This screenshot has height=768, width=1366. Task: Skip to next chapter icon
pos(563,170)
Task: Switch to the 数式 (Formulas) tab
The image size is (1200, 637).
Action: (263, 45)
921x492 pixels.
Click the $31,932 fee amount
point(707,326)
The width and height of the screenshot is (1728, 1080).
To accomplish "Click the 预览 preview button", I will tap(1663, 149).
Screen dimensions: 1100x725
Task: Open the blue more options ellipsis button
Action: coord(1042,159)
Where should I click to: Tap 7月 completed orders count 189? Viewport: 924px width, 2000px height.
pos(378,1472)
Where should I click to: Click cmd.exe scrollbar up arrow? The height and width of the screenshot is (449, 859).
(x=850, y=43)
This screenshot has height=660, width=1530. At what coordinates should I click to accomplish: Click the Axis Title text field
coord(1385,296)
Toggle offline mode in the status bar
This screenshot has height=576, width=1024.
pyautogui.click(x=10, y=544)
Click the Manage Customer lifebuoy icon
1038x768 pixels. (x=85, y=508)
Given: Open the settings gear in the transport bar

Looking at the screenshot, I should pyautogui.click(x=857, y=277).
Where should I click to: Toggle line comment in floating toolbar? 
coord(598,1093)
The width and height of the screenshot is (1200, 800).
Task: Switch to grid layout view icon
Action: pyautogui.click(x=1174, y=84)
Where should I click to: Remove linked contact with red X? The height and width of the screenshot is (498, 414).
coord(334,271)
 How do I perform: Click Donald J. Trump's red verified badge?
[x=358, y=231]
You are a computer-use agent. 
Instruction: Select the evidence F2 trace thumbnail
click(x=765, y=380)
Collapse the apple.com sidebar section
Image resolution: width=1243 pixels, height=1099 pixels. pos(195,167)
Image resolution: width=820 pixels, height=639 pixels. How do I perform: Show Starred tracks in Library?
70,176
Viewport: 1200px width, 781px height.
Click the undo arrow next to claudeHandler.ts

• _Your objective_: The answer must be the line containing "Viewport: 1200px width, 781px height." and every line after it through the last line of the records above, repeated exactly.

• _Solution to this problem_:
Viewport: 1200px width, 781px height.
Click the undo arrow next to claudeHandler.ts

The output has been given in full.